**EXERCISE OBJECTIVE**
Within the material below, how many lines include the word "screenshot"? Only the number should be given.
(RECORDS PROVIDED begins)
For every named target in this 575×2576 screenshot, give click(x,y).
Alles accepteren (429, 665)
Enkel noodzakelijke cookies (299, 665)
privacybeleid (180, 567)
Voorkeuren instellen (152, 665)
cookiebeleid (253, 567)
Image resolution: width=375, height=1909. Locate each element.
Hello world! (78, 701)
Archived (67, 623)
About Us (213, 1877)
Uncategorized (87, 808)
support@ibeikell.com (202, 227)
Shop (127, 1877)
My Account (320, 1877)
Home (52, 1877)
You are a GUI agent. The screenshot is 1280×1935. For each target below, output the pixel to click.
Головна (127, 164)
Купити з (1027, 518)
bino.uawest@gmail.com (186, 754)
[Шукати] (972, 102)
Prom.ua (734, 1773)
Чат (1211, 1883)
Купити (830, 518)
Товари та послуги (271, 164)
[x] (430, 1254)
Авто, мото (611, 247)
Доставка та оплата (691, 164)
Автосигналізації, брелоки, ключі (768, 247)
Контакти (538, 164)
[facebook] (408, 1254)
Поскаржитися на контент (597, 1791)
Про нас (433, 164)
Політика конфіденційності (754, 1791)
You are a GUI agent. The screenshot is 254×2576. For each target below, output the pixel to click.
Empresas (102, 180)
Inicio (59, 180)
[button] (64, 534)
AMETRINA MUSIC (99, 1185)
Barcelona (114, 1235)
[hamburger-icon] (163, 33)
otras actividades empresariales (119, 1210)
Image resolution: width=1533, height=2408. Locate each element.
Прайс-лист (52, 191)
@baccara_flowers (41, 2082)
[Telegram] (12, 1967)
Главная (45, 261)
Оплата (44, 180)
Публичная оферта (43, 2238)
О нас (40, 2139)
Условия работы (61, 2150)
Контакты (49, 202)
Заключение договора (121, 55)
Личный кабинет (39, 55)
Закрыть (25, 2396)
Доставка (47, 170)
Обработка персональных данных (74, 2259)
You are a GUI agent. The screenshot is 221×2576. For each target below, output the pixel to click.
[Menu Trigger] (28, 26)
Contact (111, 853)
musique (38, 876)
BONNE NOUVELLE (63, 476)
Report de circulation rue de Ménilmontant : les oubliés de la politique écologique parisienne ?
(RECORDS PROVIDED ends)
**WRITTEN REPLY**
4